II. Clinical features consistent with the diagnosis of probable vascular dementia include the following:
1. Early presence of gait disturbance (small-step gait or marche a petits pas, or magnetic, apraxic-ataxic or parkinsonian gait);
2. History of unsteadiness and frequent, unprovoked falls;
3. Early urinary frequency, urgency, and other urinary symptoms not explained by urologic disease;
4. Pseudobulbar palsy;
5. Personality and mood changes, abulia, depression, emotional incontinence, or other subcortical deficits including psychomotor retardation and abnormal executive function.
III. Features that make the diagnosis of vascular dementia uncertain or unlikely include
1. Early onset of memory deficit and progressive worsening of memory deficit and progressive worsening of memory and other cognitive functions such as language (transcortical sensory aphasia), motor skills (apraxia), and perception (agnosia), in the absence of corresponding focal lesions on brain imaging;
2. Absence of focal neurological signs, other than cognitive disturbance; and
3. Absence of cerebrovascular lesions on brain CT or MRI
IV. Clinical diagnosis of possible vascular dementia may be made in the presence of dementia (section I-1) with focal neurologic signs in patients in whom brain imaging studies to confirm definite CVD are missing; or in the absence of clear temporal relationship between dementia and stroke; or in patients with subtle onset and variable course (plateau or improvement) of cognitive deficits and evidence of relevant CVD.

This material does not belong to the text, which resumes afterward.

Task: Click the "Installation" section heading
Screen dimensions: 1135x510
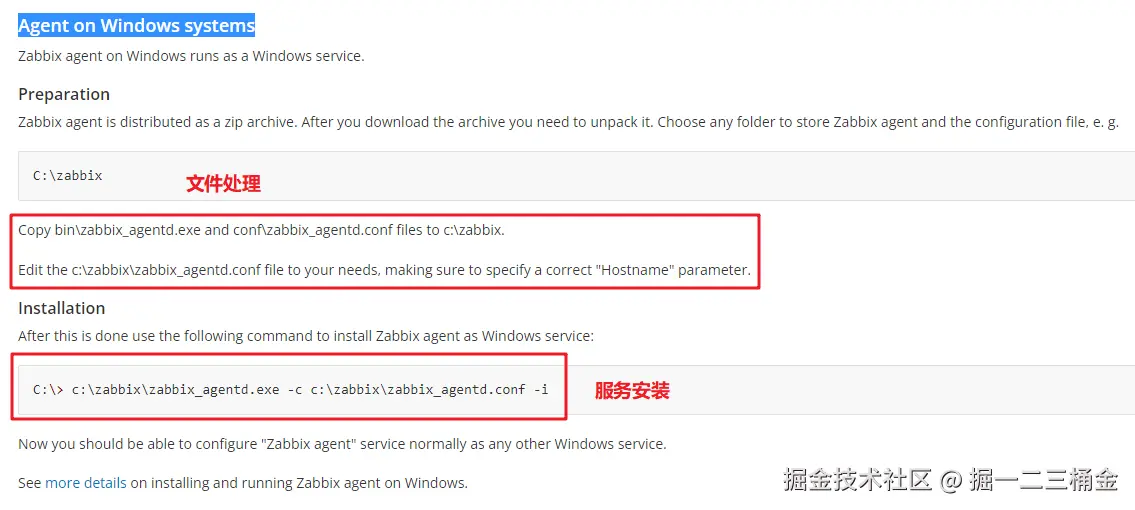Action: 62,308
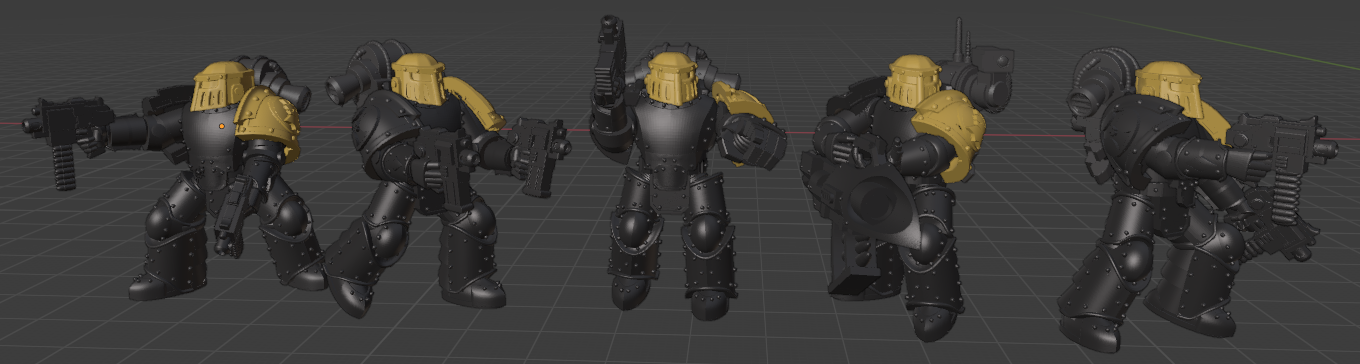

V. Criteria for diagnosis of definite vascular dementia are
1. Clinical criteria for probable vascular dementia;
2. Histopathologic evidence of CVD obtained from biopsy or autopsy;
Absence of neurofibrillary tangles and neuritic plaques exceeding those expected for age; and
Absence of other clinical or pathological disorder capable of producing dementia.
VI. Classification of vascular dementia for research purposes may be made on the basis of clinical, radiologic, and neuropathologic features, for subcategories or defined conditions such as cortical vascular dementia, subcortical vascular dementia, BD, and thalamic dementia.
The term "AD with CVD" should be reserved to classify patients fulfilling the clinical criteria for possible AD and who also present clinical or brain imaging evidence of relevant CVD. Traditionally, these patients have been included with VaD in epidemiologic studies. The term "mixed dementia," used hitherto, should be avoided.